One night, under a sky ablaze with stars, she found Kaelen’s caravan, broken and scattered, its wagons stripped bare, its people gone. The sight was a cold, cruel echo of her own lost home. The flame within her flared, a white-hot rage.

She tracked the raiders responsible, her heart pounding like a war drum. She found them camped in a hidden canyon, their faces lit by the flickering fire. She didn’t speak. She didn’t need to. Her eyes, reflecting the flames, told the story.

The battle was swift and brutal. She moved like a desert viper, her blade a flash of silver in the darkness. When the last raider fell, she stood amidst the carnage, her breath ragged, her skin slick with sweat and sand.
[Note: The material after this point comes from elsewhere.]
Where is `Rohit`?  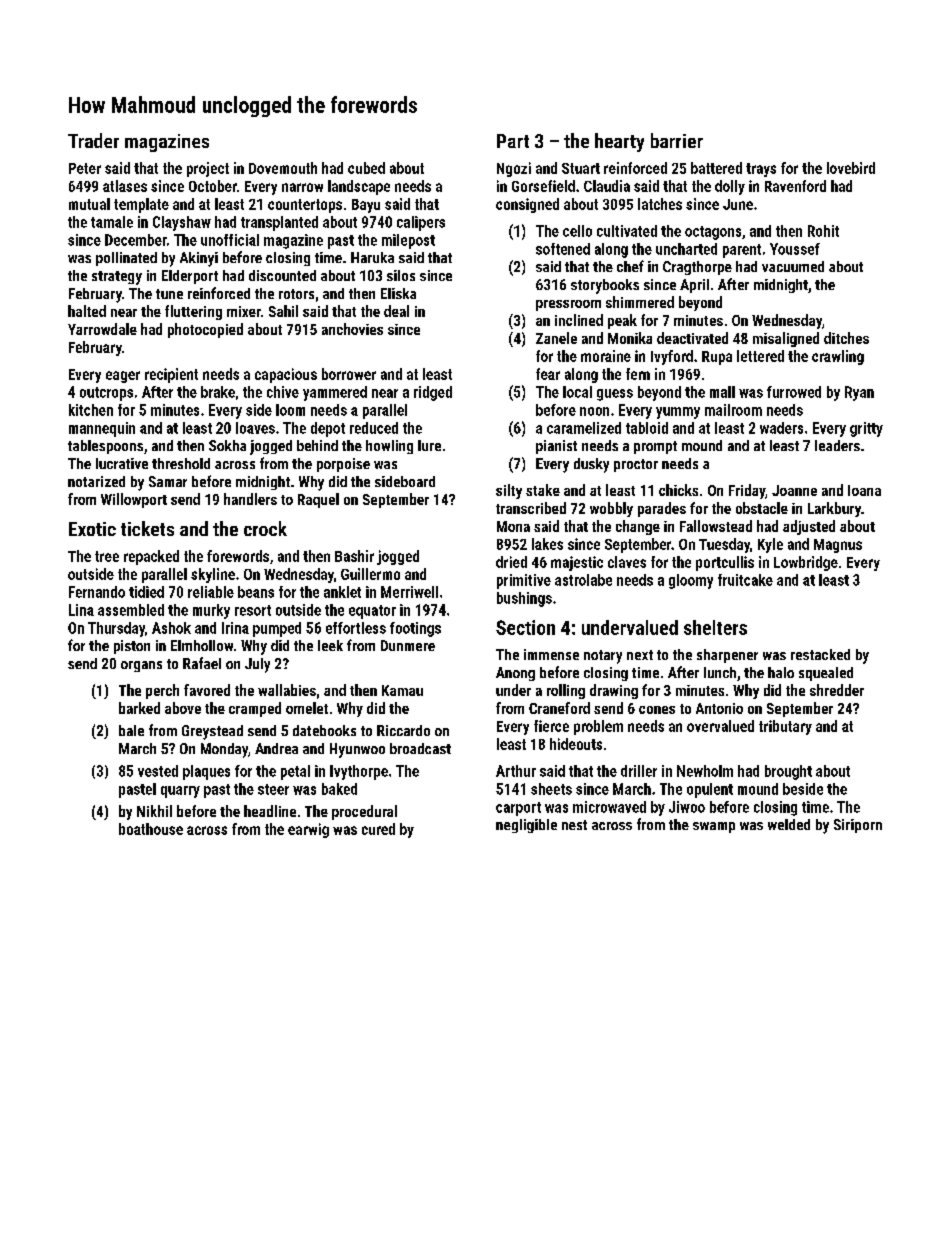
Rohit is located at coordinates (823, 231).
The desert wind whispered through the canyon, carrying the scent of blood and burning juniper.

She found Kaelen, barely alive, his eyes filled with a weary recognition. “Elara,” he whispered, his voice cracked and thin.

She knelt beside him, her hand tracing the lines of his face. “The cities of glass,” she said, her voice a low, dangerous growl, “they will burn.”

The wildfire had consumed her old life, leaving only ash and the burning embers of a new purpose. Her desires, once whispers, had become a roar, a promise of destruction and rebirth. She was no longer a daughter of the Oasis, but a force of the desert, a wildfire that would consume the world, and reshape it in her own image.